In May, the Secret Service welcomed a new director, James Murray, who inherited a number of longstanding workforce issues, such as low employee morale and retention issues.

We recently looked at how the Secret Service is managing these issues for its IT workforce. Today’s WatchBlog explores.

Planning and management

There are a number of leading practices that can help federal agencies effectively plan and manage their workforces. We found that the Secret Service has fully implemented some of these leading practices in its IT department.

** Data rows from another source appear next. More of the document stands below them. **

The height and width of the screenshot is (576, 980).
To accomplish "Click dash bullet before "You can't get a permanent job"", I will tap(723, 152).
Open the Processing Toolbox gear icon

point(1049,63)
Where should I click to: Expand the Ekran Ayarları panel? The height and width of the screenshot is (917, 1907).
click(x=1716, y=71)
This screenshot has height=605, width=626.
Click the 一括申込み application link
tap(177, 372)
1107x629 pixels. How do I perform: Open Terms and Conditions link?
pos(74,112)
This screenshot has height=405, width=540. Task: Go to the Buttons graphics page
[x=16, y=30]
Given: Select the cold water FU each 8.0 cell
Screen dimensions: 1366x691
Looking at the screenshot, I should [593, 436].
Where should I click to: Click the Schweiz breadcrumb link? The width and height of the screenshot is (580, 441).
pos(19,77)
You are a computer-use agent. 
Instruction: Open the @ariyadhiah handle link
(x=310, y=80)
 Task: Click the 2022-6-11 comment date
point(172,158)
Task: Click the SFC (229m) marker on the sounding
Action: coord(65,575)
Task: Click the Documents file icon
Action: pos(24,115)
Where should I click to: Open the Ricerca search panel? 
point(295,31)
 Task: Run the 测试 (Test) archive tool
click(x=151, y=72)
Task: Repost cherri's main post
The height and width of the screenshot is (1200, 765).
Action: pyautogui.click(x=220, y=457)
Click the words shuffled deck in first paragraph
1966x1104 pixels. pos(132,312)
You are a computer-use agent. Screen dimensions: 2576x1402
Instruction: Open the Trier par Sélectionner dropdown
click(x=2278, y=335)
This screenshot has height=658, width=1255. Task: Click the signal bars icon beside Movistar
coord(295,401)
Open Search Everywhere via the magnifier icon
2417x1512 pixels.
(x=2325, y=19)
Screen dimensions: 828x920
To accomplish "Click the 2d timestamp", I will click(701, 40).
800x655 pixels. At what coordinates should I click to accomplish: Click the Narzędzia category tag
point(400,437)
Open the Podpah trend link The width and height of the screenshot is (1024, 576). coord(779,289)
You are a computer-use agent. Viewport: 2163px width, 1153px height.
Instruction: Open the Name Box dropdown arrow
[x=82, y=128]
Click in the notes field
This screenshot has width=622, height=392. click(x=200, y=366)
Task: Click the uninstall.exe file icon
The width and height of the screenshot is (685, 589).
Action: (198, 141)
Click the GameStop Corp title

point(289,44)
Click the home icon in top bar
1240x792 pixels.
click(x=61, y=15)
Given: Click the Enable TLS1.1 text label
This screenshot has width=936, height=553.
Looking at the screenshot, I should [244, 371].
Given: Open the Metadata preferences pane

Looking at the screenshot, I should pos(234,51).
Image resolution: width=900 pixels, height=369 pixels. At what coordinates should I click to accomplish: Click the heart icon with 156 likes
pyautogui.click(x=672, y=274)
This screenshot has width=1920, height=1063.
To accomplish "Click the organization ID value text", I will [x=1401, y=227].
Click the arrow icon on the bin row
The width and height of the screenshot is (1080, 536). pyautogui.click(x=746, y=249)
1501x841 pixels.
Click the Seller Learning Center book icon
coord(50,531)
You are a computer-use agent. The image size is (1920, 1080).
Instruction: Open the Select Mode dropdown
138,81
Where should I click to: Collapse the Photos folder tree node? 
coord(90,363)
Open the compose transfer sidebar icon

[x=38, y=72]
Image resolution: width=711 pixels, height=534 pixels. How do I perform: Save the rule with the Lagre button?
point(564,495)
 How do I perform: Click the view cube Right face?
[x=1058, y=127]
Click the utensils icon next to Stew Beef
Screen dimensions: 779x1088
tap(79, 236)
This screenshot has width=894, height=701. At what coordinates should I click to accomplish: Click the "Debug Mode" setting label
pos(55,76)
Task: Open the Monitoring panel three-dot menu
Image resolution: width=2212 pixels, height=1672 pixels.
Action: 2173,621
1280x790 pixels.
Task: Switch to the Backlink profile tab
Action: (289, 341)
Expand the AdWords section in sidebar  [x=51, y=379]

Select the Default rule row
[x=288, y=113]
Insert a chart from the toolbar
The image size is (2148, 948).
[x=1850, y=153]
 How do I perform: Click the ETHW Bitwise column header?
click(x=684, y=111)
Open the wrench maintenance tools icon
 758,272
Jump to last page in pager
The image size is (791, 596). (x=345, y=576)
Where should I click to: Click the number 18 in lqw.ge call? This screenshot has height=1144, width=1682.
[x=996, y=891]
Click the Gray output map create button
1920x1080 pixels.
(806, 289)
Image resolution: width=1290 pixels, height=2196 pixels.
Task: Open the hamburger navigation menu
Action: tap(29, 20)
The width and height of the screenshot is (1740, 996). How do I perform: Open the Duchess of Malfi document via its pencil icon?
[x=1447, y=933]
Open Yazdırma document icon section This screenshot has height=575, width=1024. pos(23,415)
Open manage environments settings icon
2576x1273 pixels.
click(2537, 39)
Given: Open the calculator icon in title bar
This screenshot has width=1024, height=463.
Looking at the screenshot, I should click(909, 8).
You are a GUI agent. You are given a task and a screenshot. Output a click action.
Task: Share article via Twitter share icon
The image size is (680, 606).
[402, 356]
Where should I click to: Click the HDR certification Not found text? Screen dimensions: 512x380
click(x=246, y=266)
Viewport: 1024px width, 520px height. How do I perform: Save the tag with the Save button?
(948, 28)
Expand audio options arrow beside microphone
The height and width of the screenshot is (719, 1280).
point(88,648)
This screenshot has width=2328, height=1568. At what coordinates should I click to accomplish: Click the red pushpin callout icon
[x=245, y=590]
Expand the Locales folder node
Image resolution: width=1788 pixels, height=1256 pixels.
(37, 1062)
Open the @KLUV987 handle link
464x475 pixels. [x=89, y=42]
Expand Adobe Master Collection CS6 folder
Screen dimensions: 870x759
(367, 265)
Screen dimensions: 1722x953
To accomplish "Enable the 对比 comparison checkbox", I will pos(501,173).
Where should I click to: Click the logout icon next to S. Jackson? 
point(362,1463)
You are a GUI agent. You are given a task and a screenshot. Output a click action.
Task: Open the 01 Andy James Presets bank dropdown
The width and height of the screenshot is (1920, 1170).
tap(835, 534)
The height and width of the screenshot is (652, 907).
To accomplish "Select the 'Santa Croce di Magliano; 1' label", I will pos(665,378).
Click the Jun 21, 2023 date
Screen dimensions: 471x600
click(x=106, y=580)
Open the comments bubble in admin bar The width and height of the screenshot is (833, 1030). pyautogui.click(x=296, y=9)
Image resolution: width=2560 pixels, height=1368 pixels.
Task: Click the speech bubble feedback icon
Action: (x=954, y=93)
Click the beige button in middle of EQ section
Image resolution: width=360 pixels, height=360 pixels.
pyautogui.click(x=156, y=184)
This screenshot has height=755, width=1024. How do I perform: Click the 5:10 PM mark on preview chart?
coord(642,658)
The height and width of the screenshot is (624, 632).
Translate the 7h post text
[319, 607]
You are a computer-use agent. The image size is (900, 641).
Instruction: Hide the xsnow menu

For example, the agency has worked to determine root causes of employee morale problems by analyzing employee survey results using techniques like comparing demographic groups, benchmarking against similar organizations, and linking findings to action plans. Additionally, officials have established and tracked metrics for improving low employee morale, and begun to provide regular performance feedback.

Room for improvement

However, the Secret Service hasn’t fully implemented other leading practices related to strategic planning, recruitment and hiring, training and development, employee morale, and performance management.

For instance:

  • The Secret Service has taken steps to establish a strategic workforce planning process for its IT workforce. However, its Office of the Chief Information Officer (OCIO) did not reliably determine the number of IT employees it needs to support the office’s functions.
  • The OCIO implemented recruiting and hiring plans but had not established and tracked metrics for monitoring the effectiveness of these recruitment and hiring activities for its IT workforce.
  • The OCIO was in the process of developing a training program for its IT employees but had not yet defined required training for these staff.
  • The Secret Service has established and tracked metrics for improving low morale; however, it had not demonstrated sustained improvement in the morale of its IT staff.
  • The Secret Service requires leadership to make distinctions between levels of staff performance. However, the performance plans for IT staff did not identify performance expectations related to all technical competencies.

We recommended 9 actions the Secret Service should take to improve the management of its IT workforce, including regularly analysis to ensure that its employees have the necessary skills.